Overall, it would appear that it did not. In fact, statistics on overall video game sales in the U.S. suggest that revenues are down nearly a third of a billion dollars this November as compared to the same time last year. Specifically, Statista lists 2013 revenue for November at $2.74 billion—nearly the exact same as the year before. But for November of this year, the number was only $2.41 billion. The data also shows that gaming revenues tend to peak in December, so there remains a possibility that 2014’s peak will come closer to years past. But for now, it looks as if sales are down, on the whole, in 2014.

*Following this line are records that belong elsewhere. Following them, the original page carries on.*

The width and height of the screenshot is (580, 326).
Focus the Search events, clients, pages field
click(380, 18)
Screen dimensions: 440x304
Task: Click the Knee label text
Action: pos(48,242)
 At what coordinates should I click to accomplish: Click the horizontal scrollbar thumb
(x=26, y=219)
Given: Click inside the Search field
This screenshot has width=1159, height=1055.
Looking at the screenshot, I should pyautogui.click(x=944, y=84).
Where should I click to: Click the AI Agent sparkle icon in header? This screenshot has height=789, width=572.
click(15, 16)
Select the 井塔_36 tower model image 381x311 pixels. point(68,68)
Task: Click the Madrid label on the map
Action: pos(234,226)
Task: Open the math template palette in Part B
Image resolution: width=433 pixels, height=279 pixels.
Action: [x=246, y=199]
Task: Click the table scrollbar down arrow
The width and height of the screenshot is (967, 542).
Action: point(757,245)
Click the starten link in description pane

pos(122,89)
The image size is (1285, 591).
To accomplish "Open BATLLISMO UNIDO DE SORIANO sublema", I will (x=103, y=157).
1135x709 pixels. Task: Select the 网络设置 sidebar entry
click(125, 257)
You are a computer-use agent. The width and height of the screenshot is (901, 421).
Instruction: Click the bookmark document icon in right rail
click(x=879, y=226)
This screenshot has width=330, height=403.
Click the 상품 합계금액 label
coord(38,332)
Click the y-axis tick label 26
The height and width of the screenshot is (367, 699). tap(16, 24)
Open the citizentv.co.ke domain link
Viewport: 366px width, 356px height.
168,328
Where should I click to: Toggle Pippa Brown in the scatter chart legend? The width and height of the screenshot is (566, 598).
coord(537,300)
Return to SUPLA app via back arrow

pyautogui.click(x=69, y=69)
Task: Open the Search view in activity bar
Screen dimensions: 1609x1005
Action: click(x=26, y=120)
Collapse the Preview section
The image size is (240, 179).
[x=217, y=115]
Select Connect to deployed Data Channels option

But to look at video games as a single united market is an outdated approach, given that various branches of gaming have essentially spawned their own industries. For example, the app gaming market has demonstrated some different trends than those from the overall video game revenue charts. Total numbers are somewhat tricky to come by (largely because the market is divided into various app stores and mobile service providers), but an analysis by Quartz offers a snapshot in looking at Apple’s numbers. Specifically, their article looks at overall revenue for iOS apps and finds that the tech giant is incredibly dependent on gaming for growth within its app market. Of the top-20 revenue generating apps, games make up an incredible 90%. Also, given that the app store is apparently Apple’s single fastest-growing revenue center, those app gaming revenues figure to be incredibly high. There is, as the article also states, a ceiling on app gaming growth, but for the time being it appears that this is one large gaming market that continued to grow in 2014. Interestingly, the year 2015 is expected to witness few major shifts in the favor of video gaming industry. Forbes outlines six such major changes that Game Industry must pay attention to next year.
“Despite a decline in dollar sales, hardware unit sales for eighth generation consoles increased by 3 percent over November 2013,” NPD analyst Liam Callahan said in a statement.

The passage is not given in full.